Akreditif, dış ticarette kullanılan bir ödeme yöntemi olarak tanımlanabilir.
Akreditif, ihracatçı ve ithalatçı açısından riskleri sınırlandıran bir ödeme yöntemidir. ICC tarafından hazırlanan UCP 600 kuralları ile kullanılmaktadır.
Amir banka, akreditif şartlarının yerine getirilmesi koşulu ile açılan akreditif bedelini ödeme yükümlülüğü altındadır.
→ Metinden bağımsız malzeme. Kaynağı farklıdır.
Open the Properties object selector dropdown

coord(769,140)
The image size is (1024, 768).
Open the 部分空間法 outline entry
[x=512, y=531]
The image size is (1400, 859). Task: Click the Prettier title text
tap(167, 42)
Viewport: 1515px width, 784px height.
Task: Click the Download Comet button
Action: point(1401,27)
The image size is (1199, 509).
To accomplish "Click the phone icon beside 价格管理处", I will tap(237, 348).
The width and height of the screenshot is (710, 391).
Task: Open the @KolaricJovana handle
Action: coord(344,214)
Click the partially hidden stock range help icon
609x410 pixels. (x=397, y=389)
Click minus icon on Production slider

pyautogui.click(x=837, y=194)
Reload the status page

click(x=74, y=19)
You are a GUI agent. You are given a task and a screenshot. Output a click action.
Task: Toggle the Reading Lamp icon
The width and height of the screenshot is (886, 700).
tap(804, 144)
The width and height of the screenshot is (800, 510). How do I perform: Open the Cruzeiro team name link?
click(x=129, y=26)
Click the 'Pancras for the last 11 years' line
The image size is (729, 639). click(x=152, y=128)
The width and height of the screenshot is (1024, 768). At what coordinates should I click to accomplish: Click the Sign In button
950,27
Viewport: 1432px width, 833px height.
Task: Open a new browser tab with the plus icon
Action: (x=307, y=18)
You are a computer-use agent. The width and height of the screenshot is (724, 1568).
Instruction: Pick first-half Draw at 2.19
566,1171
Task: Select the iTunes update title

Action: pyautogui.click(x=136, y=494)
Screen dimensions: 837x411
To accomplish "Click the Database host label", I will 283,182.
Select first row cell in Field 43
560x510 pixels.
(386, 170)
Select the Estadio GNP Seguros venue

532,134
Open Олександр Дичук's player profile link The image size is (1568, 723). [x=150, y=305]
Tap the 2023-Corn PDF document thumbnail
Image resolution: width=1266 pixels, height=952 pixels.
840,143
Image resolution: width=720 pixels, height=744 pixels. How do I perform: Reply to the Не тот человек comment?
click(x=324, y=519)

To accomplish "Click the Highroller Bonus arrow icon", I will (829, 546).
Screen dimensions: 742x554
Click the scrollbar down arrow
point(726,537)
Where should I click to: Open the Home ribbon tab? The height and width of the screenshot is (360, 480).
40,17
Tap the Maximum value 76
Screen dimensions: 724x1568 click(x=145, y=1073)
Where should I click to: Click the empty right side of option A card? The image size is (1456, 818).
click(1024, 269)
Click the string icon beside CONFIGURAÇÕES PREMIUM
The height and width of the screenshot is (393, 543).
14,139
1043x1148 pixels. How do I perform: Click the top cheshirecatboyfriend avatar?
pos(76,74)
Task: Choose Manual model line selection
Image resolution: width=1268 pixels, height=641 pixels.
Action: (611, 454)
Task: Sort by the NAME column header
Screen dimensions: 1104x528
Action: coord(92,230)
Akreditif, dış ticarette güvenli bir ödeme yöntemi tercih eden ihracatçı ve ithalatçılar için ideal bir seçeneklerden birisidir.
Bugünkü yazımızda akreditif ile ilgili temel bilgilere değineceğiz. Yazının konu başlıklarını aşağıdaki tabloda bulabilirsiniz.
Akreditif en genel anlatımı ile dış ticarette kullanılan bir ödeme yöntemidir.
Dış ticarette kullanılan ödeme yöntemleri, ihracatçı ve ithalatçı bakımından değişik risk değerlerine sahiptirler.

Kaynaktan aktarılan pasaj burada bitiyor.